---------- INPUT RECORDS ----------

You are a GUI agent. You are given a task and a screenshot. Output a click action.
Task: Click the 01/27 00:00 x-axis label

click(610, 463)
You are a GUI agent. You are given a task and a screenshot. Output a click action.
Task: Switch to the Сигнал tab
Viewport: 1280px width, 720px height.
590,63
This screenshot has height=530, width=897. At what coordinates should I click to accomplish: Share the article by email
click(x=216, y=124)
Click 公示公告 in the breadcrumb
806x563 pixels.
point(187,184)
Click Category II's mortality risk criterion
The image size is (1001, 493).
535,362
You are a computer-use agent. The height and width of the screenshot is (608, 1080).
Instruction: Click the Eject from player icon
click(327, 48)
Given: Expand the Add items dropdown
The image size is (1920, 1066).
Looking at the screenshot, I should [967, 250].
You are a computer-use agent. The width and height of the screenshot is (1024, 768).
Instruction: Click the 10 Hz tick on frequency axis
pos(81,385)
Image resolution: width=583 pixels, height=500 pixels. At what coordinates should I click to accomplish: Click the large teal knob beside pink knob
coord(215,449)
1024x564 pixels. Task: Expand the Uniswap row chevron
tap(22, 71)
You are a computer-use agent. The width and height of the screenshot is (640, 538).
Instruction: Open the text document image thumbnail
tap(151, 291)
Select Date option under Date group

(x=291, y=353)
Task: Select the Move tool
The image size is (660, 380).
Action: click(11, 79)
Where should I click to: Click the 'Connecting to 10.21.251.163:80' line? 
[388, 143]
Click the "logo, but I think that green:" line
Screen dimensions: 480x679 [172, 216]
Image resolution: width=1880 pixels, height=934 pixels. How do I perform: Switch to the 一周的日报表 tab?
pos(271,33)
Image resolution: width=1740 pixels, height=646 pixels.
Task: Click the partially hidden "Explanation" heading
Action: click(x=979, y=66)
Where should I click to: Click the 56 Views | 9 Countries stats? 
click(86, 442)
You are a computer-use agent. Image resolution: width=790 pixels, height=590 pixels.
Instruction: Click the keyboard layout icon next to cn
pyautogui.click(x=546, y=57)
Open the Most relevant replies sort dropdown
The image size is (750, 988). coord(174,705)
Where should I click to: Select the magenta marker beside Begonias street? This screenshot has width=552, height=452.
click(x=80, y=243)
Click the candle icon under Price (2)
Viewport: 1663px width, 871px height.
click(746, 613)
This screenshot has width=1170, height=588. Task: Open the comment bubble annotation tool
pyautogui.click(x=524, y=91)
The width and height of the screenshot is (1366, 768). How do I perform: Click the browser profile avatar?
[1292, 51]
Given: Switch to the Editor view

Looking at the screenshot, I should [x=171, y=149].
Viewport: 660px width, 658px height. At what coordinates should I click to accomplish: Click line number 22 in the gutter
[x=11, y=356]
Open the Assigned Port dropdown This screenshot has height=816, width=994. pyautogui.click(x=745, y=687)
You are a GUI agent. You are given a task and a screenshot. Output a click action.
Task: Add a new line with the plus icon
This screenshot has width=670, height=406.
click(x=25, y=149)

----------

● EXERCISE OBJECTIVE
Nothing but lines that contain "computer" should appear in the answer. Copy each from the records.

● EXERCISE RESPONSE
You are a computer-use agent. The height and width of the screenshot is (608, 1080).
You are a computer-use agent. The width and height of the screenshot is (1024, 768).
You are a computer-use agent. The width and height of the screenshot is (640, 538).
You are a computer-use agent. Image resolution: width=790 pixels, height=590 pixels.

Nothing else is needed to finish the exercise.